- Born: November 4, 1950 (age 75) Asheville, North Carolina, U.S.
- Occupation: Writer
- Writing career
- Genre: Historical fiction
- Notable awards: National Book Award 1997 Cold Mountain
- Website: charlesfrazier.com

= Charles Frazier =

American novelist

Charles Frazier (born November 4, 1950) is an American novelist. He won the 1997 National Book Award for Fiction for Cold Mountain.

==Biography==

===Early life===
Frazier was born in Asheville, North Carolina, grew up in Andrews and Franklin, North Carolina, and graduated from the University of North Carolina in 1973. He earned an M.A. from Appalachian State University in the mid-1970s, and received his Ph.D. in English from the University of South Carolina in 1986. A 1985 published work by Frazier was a trail guide to the Andes and environs for the Sierra Club.

Frazier taught English, first at University of Colorado Boulder, then English at North Carolina State University. His wife convinced him to quit in order to work full-time on his novel. His friend and fellow North Carolina novelist, Kaye Gibbons, presented his unfinished novel to her literary agency, which led to the publication of Cold Mountain.

-.-.-

> Short exercise 1
Answer these from the Charles Frazier biography:
(a) In what city was Frazier born?
(b) Which university gave him his Ph.D. in English, and in what year?
(c) Who took his unfinished novel to her literary agency?
> Short exercise 2
Copy the stretch of the Charles Frazier biography from "- Born: November" through "for Cold Mountain." word for word.

> Source material
-.-.-

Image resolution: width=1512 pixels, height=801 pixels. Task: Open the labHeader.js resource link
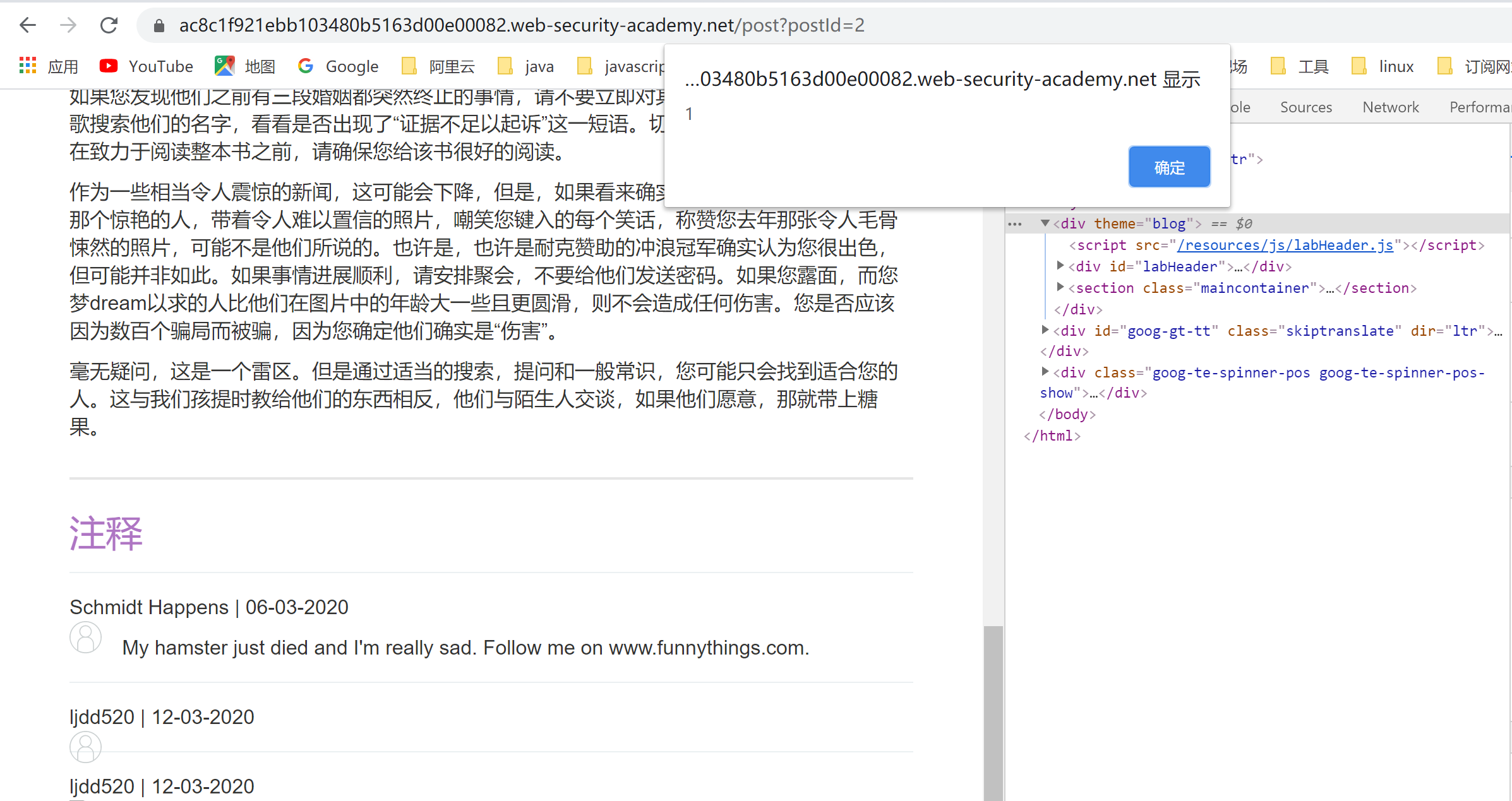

-.-.-

> Expected answer 1
(a) Asheville, North Carolina
(b) The University of South Carolina, in 1986
(c) Kaye Gibbons

> Expected answer 2
- Born: November 4, 1950 (age 75) Asheville, North Carolina, U.S.
- Occupation: Writer
- Writing career
- Genre: Historical fiction
- Notable awards: National Book Award 1997 Cold Mountain
- Website: charlesfrazier.com

= Charles Frazier =

American novelist

Charles Frazier (born November 4, 1950) is an American novelist. He won the 1997 National Book Award for Fiction for Cold Mountain.